In 2016, LGP closed Green Equity Investors VII, L.P. ("GEI VII"), with $9.6 billion of committed capital. In 2019, LGP raised $14.75 billion for two new funds.

===Prospect Medical Holdings===

In April, 2025, Upland, Pa., based Crozer Health, which had previously been acquired by Leonard Green & Partners, was closed down after no buyer could be found, laying off 2,600 employees. The Pennsylvania State Attorney General's office cited Leonard Green's practices as a primary reason for the closure. Specifically, Leonard Green & Partners-controlled Prospect Medical Holdings used a sale-leaseback strategy as well as other business decisions that a U.S. Senate report described as "[saddling] Crozer with unmanageable lease obligations and even higher levels of debt." The Pennsylvania Attorney General sued Prospect in 2024 for breach of contract, alleging that the company "[diverted] more than $450 million to private investors" and "failed to fully fund the pension accounts for Crozer Keystone retirees."

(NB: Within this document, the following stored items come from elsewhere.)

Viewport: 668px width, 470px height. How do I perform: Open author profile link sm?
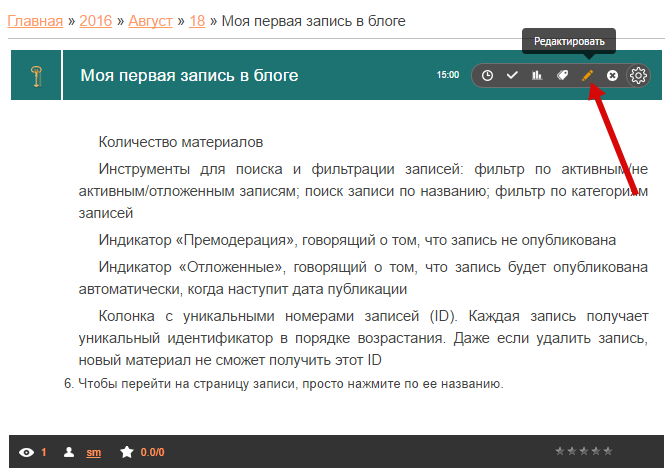pos(93,452)
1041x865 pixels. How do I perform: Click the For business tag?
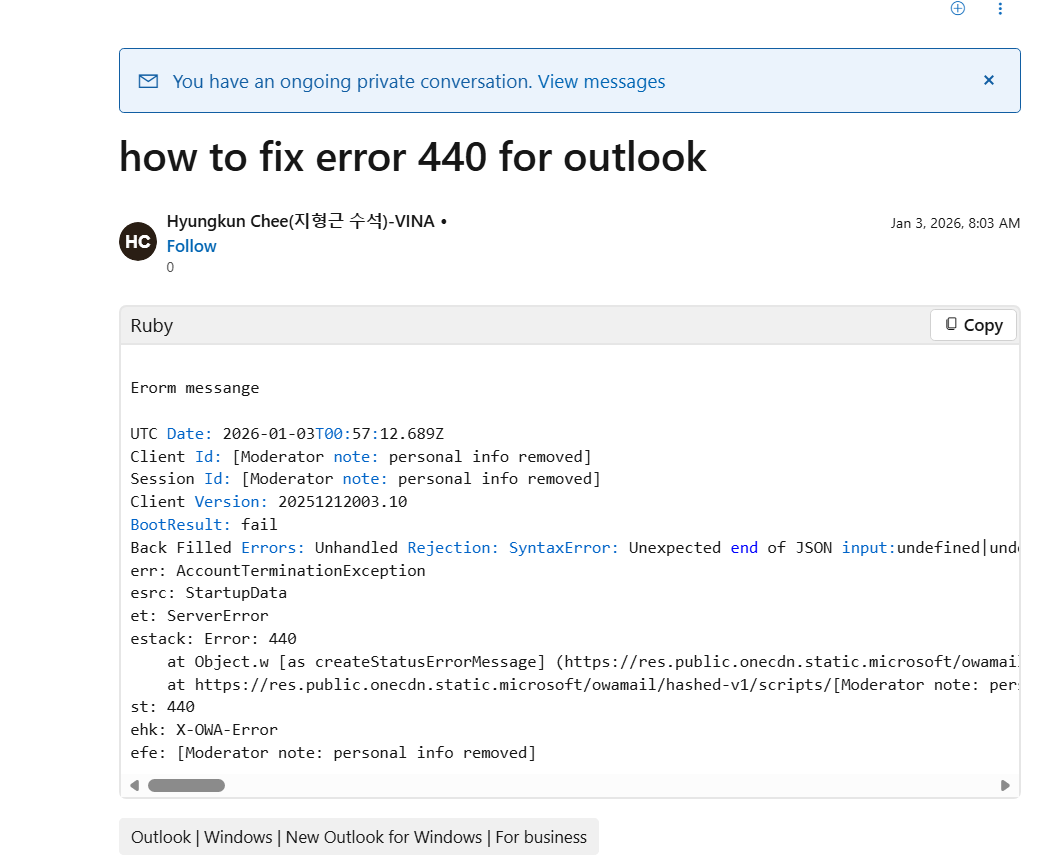541,837
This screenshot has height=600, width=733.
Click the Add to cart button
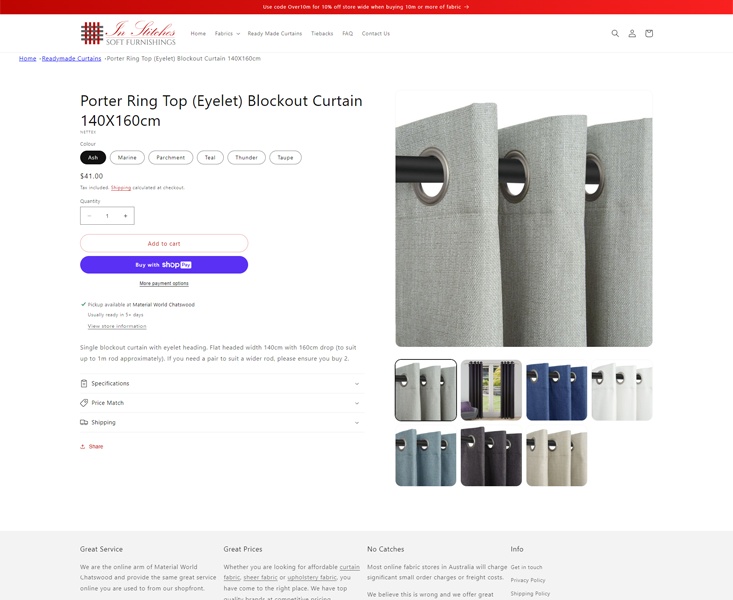(x=164, y=244)
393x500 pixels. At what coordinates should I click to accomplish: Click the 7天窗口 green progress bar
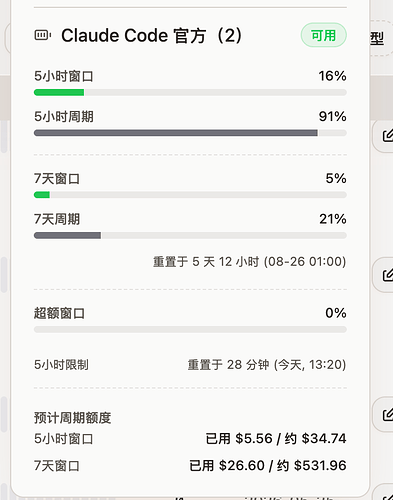190,195
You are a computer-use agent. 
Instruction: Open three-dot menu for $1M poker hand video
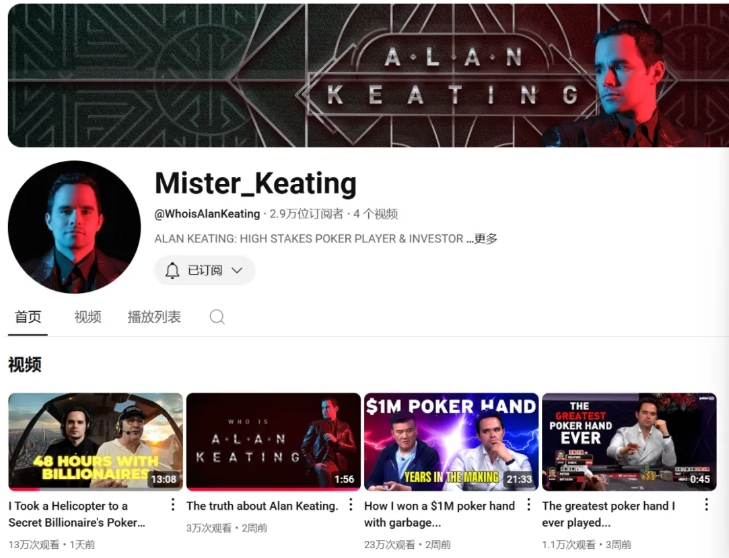click(x=529, y=505)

In February 2021, ProPublica reported on a dispute between LGP and Rhode Island's regulators and legislators over LGP's divestment in Prospect Medical Holdings. Approval for LGP's attempted sale of its 60% stake in Prospect to its co-owners was held up by the Rhode Island attorney general, who, given the dire financial situation LGP was leaving the health system in, conditioned its approval on LGP placing $120-150 million in escrow to back up its two fiscally strained hospitals in the state. LGP had in 2018 initiated a dividend recapitalization which landed it and its investors $658.4 million in dividends and management fees, and the next year sold Prospect's real estate in three states to Medical Properties Trust for $1.386 billion, leaving it with long-term lease obligations of $1.3 billion. In response to the AG's conditions, LGP threatened to shut down the hospitals. The pressure of potential loss of healthcare services led the AG to lower the escrow obligation to $80 million while also requiring LGP to commit over $30 million to the system during the transition.